Page added on September 7, 2008
Picture yourself as the autocratic leader of a small-ish former Soviet republic, bubbling with oil and gas and keen to sell it. But where? One route is old, cheap and easy. It leads north, to Russia. But memories of the Kremlin’s imperial embrace are still fresh. The other is new, costly and tricky. It goes west, in both senses – via your neighbour, Georgia, and to supply Western customers direct.
Azerbaijan, a country of 8 million people on the Caspian Sea, plumped for the western route. After all, America was the strongest country in the world and Russia – back in the 1990s – was weak. So Azerbaijan supported the building of a $4 billion, 1,000-mile-long, million-barrels-a-day oil pipeline from Baku, its capital, via Tbilisi, in Georgia, to Ceyhan, a port on Turkey’s southern coast.
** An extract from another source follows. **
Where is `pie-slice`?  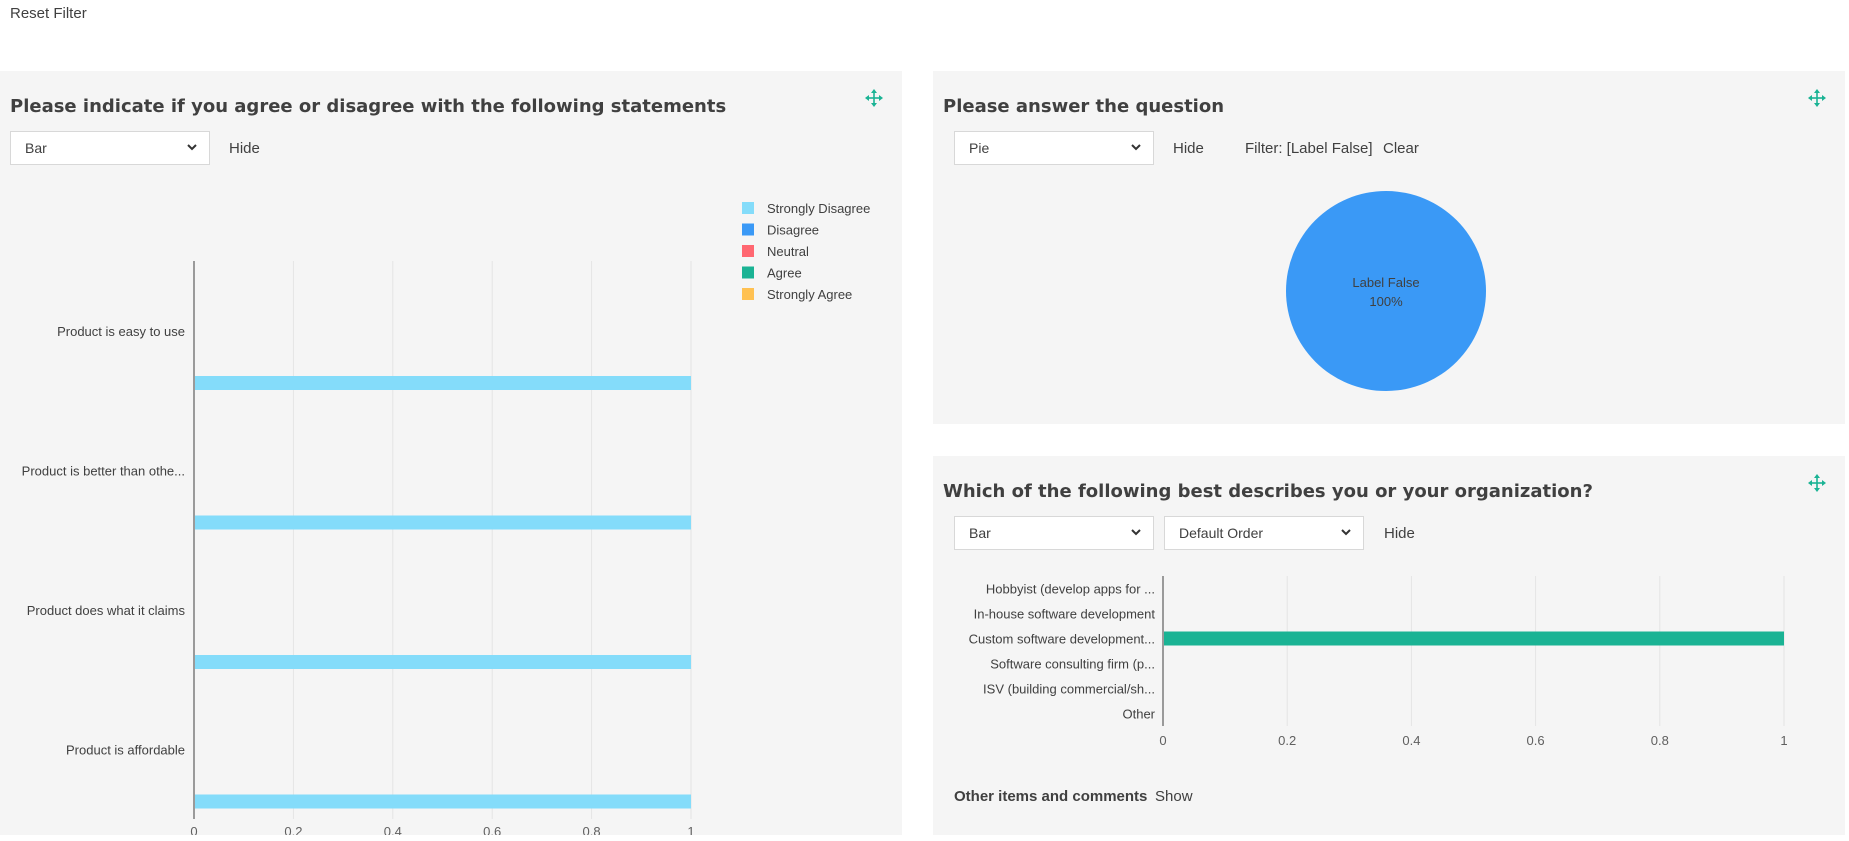
pie-slice is located at coordinates (1386, 291).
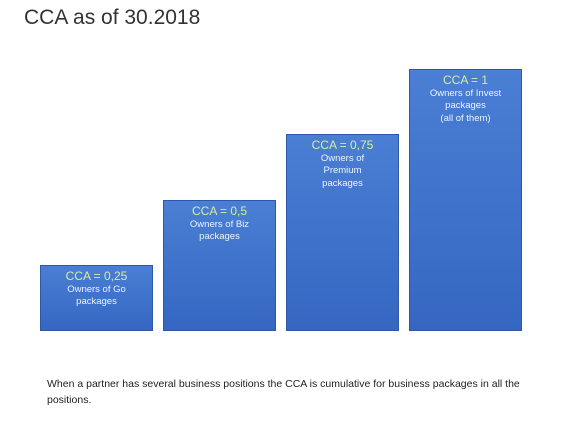 The height and width of the screenshot is (426, 574). Describe the element at coordinates (466, 106) in the screenshot. I see `bar-description-label: Owners of Invest packages (all of them)` at that location.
BTC, as it is known, is the only oil pipeline from the former Soviet Union not controlled by the Kremlin.
Azerbaijan also supported the Baku-Tbilisi-Erzurum gas pipeline into eastern Turkey. Europe, with US backing, wants to extend it all the way to Austria. That project is named Nabucco – an operatic touch that underlines its importance in saving Europe from energy slavery.
Now not only is that plan in tatters but much else besides. As the shock waves from Russia’s dismemberment of Georgia echo across the region, Western interests are toppling like dominos. Almost unnoticed in Britain, Dick Cheney, the US Vice-President, paid a near-disastrous visit to Azerbaijan last week. Its President, Ilham Aliyev, inflicted a series of public snubs, including phoning the Russian President, Dmitri Medvedev, the moment that a meeting with Mr Cheney finished. A disgruntled Mr Cheney apparently then failed to appear at an official banquet. Azerbaijan seems to be ruling out supplying gas to Nabucco.